I read at Wikipedia about space:
I understand that
- a metric space is a set for which elements a metric is definied.
- the Euclidean space uses the Euclidean metric
- a Hilberts space generalizes the Euclidean space to spaces of infinite dimensionality. I guess, this means it also uses the Euclidean distance.
- a Banach space does not necessarily use the Euclidean metric as a metric.
Q1: What do you call a space, that is like the Euclidean space in every regard, except it uses a different metric - let's say the Manhatten metric? I guess that would make this space a multivariate real coordinate space ($R^n$) that uses a different metric?
Q2: Where did the metric definition "get lost"? In other words, what do you call a space that is like a Hilbert space in every regard, except it uses a different metric - let's say the Manhatten metric?
Shouldn't the graphic than look more like this:


First let me address your question "Shouldn't the graphic look like this?".

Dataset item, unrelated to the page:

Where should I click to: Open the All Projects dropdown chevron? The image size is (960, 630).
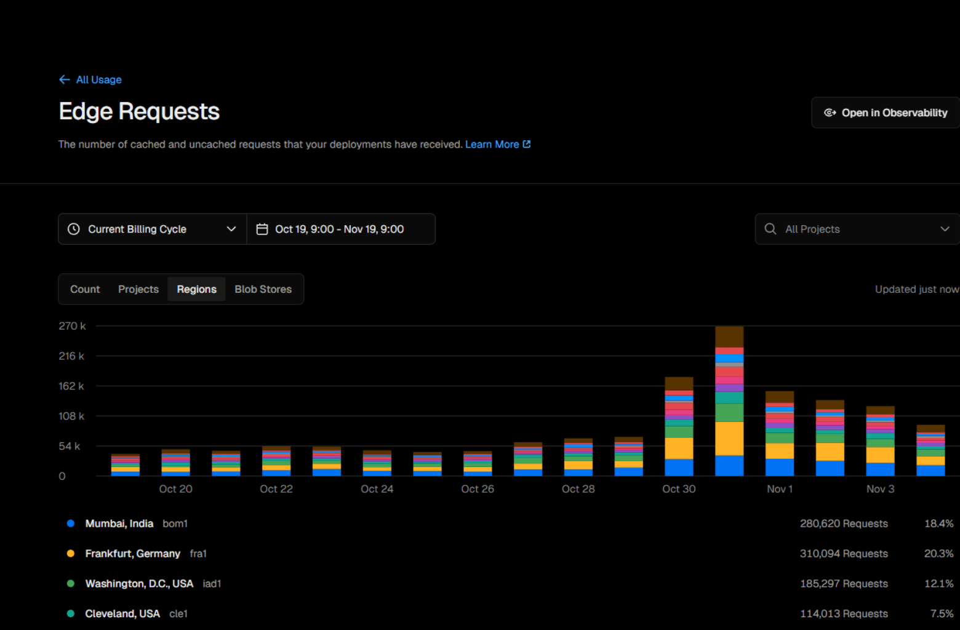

If you follow the link you provided back to that Wikipedia page, and if you read the caption below that diagram, and if you also check each arrow to verify, you will see that the diagram has the following feature: each arrow $A \to B$ can be interpreted as "Every type $A$ object is an example of a type $B$ object". Thus, for example, finite dimensional Euclidean space is an example of a Hilbert space, which is an example of a Banach space, which is an example of a Normed vector space, and so on.
Your diagram does not have that feature. Suppose you take something in your Q2 box, which (I think) means any metric on $\mathbb R^n$. The result might not be an inner product space, nor even a Banach space. I could, for example, pick a diffeomorphism $f : \mathbb R^2 \to B^2$, where $B^2$ denotes the open ball, and then I could pull the $B^2$ metric back to $\mathbb R^2$ using the function $f$. The resulting metric on $\mathbb R^2$ would have finite diameter. But, every Banach space, and every inner product space, has infinite diameter.
Regarding your Q1, $\mathbb R^2$ equipped with the Manhattan metric is an example of a Banach space. In fact, any norm on any finite dimensional vector space (such as $\mathbb R^n$) defines a metric that is automatically complete, and therefore it is an example of a Banach space. (Similarly, any finite dimensional vector space, equipped with a metric realized by a dot product, is necessarily complete, and therefore is a Hilbert space.)
Regarding your Q2, you have given two versions of it, one version in your diagram, and a different version in the comments. Let me address both. Q2 in your diagram is handled by my earlier example using a diffeomorphism between $\mathbb R^n$ and an open ball in Euclidean $n$ space. Q2 in your comment is handled by an important fact: the Manhattan metric is not realized by any dot product, so it is a Banach space, and it is not a Hilbert space.